TEXTO MOSTRADO.
+===+
Diario 2024 (7)

@ Ilustración: Avelino Fierro.

Avelino Fierro —autor de entregas agrupadas bajo títulos como “Querido diario”«Calendario»«Desde mi celda», «El cuaderno naranja»«Días de 2021», «Días de 2022» y «Días de 2023»continúa, con esta entrada, su sección «Diario 2024».

Por AVELINO FIERRO

15 de noviembre. 20:20 h. En el tren a Madrid. Y claro, me pongo a escribir. Si todo va bien –toco madera, porque los incidentes en estos viajes y los retrasos están siendo muy habituales– llegaremos en poco más de dos horas. Y ese tiempo no da para emborronar demasiadas hojas de este cuadernillo en el que escribo a mano. Ese proceso hace que la formación de redes neuronales sea mayor que ante un teclado. Lo dicen los neurocientíficos noruegos que acaban de publicar su trabajo en la revista Frontiers in Psychology.

Sacamos anteayer los billetes. No hubo demasiadas complicaciones: a la quinta o sexta intentona conseguimos que la aplicación digital de la gran compañía de ferrocarriles funcionase, e imprimimos la ida y vuelta.

A mediodía habíamos estado de comilona. Un botillo en el mesón El Bierzo, celebrando el cumpleaños de Cami y Héctor. Hemos tomado unos orujos y hemos dado un paseo. Dormí la siesta leyendo antes, durante diez minutos, Flor de saúco, de Andrés Martínez Oria. Flor… es un libro excelente, un libro de viajes por El Bierzo y Ancares. Me arrepiento ahora de no haberlo citado en el que escribí sobre la belleza del caminar.
+===+
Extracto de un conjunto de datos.
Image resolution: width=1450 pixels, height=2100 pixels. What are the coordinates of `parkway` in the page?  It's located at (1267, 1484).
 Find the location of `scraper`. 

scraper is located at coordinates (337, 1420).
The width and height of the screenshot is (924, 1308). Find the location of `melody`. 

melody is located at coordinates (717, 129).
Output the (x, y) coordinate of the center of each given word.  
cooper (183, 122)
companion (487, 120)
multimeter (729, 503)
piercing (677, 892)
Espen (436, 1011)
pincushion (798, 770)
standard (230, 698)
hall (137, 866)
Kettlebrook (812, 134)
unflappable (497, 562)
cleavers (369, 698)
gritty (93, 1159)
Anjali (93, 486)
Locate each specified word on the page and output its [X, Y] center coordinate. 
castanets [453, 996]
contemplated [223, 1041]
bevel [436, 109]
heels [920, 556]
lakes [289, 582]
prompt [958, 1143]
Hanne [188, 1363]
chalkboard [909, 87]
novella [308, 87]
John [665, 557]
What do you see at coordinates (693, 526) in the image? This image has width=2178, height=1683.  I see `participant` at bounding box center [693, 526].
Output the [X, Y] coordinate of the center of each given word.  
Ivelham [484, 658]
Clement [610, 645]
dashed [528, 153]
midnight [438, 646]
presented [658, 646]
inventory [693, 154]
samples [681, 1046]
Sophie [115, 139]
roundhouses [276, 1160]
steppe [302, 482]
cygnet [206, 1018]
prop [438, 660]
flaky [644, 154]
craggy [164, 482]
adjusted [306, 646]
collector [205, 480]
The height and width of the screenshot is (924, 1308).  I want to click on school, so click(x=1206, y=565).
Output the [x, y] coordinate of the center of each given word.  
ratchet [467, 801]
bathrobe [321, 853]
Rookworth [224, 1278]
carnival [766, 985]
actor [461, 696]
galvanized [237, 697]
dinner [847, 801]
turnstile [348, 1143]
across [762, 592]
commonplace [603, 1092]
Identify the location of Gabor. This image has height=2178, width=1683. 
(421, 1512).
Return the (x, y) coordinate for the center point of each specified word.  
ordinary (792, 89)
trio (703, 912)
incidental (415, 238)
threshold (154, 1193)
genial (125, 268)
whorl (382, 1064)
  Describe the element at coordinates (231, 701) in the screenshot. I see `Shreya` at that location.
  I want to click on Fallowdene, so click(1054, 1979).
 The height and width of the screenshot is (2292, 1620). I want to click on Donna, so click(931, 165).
+===+
TAREA REQUERIDA. Continúa la entrada de diario del 15 de noviembre a partir de su última oración.

RESULTADO.
Íbamos Mar y yo en vagones separados. Pero le he pedido a una chica que nos cediera su asiento para poder ir juntos. Ella viaja ahora al lado del amigo Mures, al que he saludado en el andén. Va a un bolo radiomusical a La Gomera. Le he dicho que conocemos bien la isla.

Estos nuevos vagones tienen tres asientos a un lado y dos al otro. A mi derecha va un joven americano. Lee el libro de Fernando Savater, aquel de enseñanzas para la vida dedicado a su hijo Amador. Me dice que quiere perfeccionar su español con una lectura que le incite también a pensar.

Yo escribo y noto que me estoy adormeciendo: el botillo, las patatas, el chorizo, el repollo, los orujos, los vinos de antes de la comida… me están echando un buen pulso.

El compañero Ethan se ha acercado a la máquina expendedora de agua y chuches. No funciona. Le damos una tortita de maíz y unas galletas de coco. Nos cuenta que lleva poco tiempo en España, que es escalador. Ha conseguido una plaza de profe de inglés en el instituto de La Corredoria, en Oviedo. Ha venido porque aquí tiene cerca las montañas.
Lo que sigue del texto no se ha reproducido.